Vom Sichtbaren muss man sich nicht alles gefallen lassen.

Wir haben zwei Augen, aber nur ein Gesichtsfeld: Unsere Wahrnehmung ist eine ständige Stereoshow. Jedes Auge liefert sein Bild, im Gehirn werden die parallel gegebenen Informationen verrechnet, ein Einzelbild entsteht. Die Illusion der Wahrnehmung. Wir wissen mehr, als wir sehen; wir sehen mehr, als wir wissen. Und kümmern uns nicht drum.

„Der Mensch ist an die Fläche gebunden, als hinge seine Existenz davon ab. Er liebt die Flächen. Er liest Zeitung, hört Schallplatten, sieht auf einen Monitor. Er trägt Schilder, stempelt Urkunden und zählt Scheine. Seine Gedanken sind so flach wie die Stirn, hinter der sie sich abspielen.“

Wahrnehmung ist Mainstream. Das kann man sich abgewöhnen, durch einen Vollrausch, oder willentlich, durch Entkoppelung der Augen: Doppeltes Sehen. Von Postkarten kennt man das, „Magic Eye“, wenn die Wahrnehmung kippt, und ein räumliches Phantombild entsteht.

» **Datenauszug**
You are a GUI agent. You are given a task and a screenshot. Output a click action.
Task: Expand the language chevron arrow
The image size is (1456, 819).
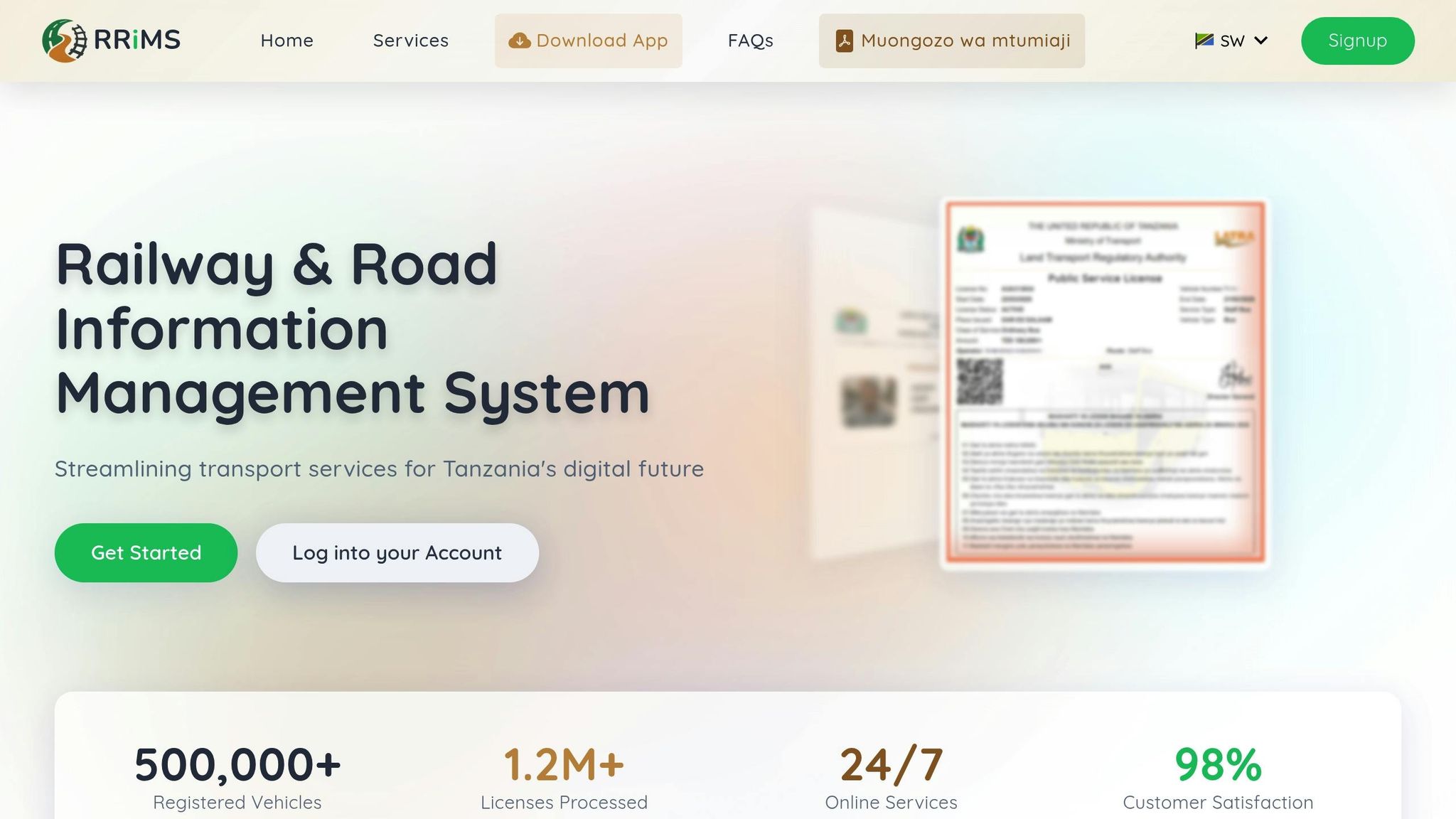(x=1261, y=41)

» **Aufgabe**
Überarbeite den Abschnitt des Textes über Wahrnehmung, der mit den Worten „Vom Sichtbaren muss“ beginnt und mit „uns nicht drum.“ schließt: Setze „Blickfeld“ an die Stelle von „Gesichtsfeld“ und gib den Abschnitt wieder.

» **Lösung**
Vom Sichtbaren muss man sich nicht alles gefallen lassen.

Wir haben zwei Augen, aber nur ein Blickfeld: Unsere Wahrnehmung ist eine ständige Stereoshow. Jedes Auge liefert sein Bild, im Gehirn werden die parallel gegebenen Informationen verrechnet, ein Einzelbild entsteht. Die Illusion der Wahrnehmung. Wir wissen mehr, als wir sehen; wir sehen mehr, als wir wissen. Und kümmern uns nicht drum.